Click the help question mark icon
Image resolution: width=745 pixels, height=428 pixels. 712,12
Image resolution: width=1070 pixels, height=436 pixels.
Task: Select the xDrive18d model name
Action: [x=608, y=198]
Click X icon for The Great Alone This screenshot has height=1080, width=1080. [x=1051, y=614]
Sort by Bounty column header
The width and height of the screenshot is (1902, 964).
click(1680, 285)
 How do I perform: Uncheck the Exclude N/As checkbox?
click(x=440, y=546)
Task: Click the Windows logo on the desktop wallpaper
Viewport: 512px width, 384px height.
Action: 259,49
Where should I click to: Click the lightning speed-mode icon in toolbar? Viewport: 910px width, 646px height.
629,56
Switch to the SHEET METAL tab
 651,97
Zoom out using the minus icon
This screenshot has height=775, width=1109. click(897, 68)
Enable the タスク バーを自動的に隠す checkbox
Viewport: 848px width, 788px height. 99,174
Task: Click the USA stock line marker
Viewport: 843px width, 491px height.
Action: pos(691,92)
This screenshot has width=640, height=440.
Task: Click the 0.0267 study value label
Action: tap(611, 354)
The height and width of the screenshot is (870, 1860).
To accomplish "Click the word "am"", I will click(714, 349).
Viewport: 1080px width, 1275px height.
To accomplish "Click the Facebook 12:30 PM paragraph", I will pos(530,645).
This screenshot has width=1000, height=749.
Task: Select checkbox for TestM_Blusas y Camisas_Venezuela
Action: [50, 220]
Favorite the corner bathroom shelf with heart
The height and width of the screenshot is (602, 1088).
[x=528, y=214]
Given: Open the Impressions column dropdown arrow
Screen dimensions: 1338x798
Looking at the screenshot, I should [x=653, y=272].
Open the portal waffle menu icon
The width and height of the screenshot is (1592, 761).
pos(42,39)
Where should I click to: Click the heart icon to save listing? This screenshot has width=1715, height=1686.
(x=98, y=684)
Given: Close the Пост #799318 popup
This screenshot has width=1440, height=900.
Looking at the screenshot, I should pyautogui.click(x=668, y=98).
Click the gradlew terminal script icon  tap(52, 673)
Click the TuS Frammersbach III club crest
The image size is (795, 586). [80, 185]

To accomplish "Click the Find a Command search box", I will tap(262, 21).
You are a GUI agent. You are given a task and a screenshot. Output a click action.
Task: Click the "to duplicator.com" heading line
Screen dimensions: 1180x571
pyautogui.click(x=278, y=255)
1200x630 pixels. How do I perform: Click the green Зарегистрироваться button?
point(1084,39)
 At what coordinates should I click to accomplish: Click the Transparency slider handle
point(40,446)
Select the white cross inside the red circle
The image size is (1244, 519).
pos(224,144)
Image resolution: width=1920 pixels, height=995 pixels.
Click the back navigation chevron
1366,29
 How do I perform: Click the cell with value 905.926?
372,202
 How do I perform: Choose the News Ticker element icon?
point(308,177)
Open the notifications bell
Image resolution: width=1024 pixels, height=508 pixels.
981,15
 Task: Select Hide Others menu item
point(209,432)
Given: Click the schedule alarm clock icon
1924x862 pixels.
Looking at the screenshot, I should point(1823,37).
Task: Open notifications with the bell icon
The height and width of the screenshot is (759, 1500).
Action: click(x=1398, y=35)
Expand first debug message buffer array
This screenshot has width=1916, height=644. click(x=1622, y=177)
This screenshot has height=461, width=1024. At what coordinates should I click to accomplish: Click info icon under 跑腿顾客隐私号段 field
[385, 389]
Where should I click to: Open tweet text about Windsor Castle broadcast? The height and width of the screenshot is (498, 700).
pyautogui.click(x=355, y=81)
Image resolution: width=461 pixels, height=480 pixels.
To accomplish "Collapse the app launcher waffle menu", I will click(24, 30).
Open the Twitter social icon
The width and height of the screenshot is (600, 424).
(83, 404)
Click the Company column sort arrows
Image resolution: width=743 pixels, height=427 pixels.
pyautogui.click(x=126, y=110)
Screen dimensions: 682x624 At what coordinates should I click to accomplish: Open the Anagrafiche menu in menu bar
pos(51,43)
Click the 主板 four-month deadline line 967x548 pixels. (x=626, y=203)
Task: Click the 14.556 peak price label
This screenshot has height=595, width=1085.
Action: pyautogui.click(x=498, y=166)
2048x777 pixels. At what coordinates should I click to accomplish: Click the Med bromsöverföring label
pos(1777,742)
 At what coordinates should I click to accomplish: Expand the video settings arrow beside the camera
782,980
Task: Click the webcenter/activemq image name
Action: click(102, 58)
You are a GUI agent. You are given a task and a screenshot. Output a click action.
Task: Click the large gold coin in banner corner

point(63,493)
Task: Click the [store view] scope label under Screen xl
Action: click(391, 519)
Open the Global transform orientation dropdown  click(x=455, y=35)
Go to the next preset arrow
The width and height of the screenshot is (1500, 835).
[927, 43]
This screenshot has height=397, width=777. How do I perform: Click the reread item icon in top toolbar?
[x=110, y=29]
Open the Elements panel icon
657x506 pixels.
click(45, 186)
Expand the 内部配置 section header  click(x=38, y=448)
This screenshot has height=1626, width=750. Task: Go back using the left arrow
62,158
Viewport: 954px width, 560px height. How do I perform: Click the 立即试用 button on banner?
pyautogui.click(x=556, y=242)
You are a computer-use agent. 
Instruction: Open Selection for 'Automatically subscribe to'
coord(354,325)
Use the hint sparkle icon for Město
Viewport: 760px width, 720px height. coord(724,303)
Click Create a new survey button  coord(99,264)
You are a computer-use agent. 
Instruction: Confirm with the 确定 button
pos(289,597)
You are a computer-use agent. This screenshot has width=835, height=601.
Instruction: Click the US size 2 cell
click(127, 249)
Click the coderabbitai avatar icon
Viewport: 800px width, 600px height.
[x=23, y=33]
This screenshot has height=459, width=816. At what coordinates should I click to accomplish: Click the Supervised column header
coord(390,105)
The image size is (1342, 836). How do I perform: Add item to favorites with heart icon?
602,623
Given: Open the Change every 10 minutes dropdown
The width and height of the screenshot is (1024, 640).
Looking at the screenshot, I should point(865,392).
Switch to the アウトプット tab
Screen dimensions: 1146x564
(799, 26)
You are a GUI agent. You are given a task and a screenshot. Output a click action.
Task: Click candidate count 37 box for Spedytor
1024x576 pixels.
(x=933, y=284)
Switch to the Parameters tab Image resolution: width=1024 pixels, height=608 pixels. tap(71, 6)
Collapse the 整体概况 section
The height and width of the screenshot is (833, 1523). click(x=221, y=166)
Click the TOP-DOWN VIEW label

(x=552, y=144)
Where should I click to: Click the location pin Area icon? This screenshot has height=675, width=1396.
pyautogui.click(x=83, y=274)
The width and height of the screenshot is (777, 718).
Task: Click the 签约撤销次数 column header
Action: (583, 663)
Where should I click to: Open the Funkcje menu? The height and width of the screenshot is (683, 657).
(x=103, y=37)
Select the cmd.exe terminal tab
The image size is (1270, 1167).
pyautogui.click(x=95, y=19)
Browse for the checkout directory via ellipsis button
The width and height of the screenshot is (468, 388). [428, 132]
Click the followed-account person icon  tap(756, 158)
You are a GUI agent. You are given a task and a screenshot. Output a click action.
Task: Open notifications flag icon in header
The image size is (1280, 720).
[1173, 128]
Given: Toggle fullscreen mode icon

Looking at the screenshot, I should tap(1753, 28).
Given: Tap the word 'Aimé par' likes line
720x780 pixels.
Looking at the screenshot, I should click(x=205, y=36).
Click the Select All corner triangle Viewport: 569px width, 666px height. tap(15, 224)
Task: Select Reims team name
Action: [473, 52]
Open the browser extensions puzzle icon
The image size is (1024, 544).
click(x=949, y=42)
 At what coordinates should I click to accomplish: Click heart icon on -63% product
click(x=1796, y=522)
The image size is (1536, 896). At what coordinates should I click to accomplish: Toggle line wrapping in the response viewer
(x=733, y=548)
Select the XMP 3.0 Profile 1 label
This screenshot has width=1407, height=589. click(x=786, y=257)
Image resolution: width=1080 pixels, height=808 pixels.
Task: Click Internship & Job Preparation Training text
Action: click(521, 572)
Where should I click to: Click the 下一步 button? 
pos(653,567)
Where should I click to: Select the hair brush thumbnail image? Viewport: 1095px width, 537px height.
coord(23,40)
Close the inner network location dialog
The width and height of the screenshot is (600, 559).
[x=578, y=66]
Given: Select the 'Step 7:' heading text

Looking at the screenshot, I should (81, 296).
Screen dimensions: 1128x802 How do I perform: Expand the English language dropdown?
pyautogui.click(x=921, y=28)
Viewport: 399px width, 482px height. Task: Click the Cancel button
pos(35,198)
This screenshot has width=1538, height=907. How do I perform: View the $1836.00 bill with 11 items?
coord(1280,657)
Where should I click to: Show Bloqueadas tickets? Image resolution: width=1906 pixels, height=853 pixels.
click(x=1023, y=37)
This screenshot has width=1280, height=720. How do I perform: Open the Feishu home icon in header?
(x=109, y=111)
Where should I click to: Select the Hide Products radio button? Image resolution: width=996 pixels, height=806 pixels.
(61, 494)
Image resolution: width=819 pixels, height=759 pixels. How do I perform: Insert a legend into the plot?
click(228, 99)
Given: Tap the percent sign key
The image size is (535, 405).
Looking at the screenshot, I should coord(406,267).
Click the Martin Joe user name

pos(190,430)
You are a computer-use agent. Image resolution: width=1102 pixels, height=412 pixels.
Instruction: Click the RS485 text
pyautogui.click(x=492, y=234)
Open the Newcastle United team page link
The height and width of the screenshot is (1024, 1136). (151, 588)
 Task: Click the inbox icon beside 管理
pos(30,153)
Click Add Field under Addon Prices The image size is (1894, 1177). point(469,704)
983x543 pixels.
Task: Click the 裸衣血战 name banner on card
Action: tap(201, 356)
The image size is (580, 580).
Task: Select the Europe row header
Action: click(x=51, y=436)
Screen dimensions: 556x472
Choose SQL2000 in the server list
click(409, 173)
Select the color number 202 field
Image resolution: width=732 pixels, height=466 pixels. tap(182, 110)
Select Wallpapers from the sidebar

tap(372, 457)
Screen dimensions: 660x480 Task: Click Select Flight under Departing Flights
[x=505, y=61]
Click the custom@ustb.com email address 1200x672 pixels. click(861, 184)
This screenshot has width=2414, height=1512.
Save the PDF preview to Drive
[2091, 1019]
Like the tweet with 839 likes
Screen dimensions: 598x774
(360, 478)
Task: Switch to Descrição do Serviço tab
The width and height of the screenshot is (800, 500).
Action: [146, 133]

TASK BRIEF | In the records above, each line with the string "notifications" should be copied.

ANSWER SECTION |
Open the notifications bell
Task: Open notifications with the bell icon
Task: Open notifications flag icon in header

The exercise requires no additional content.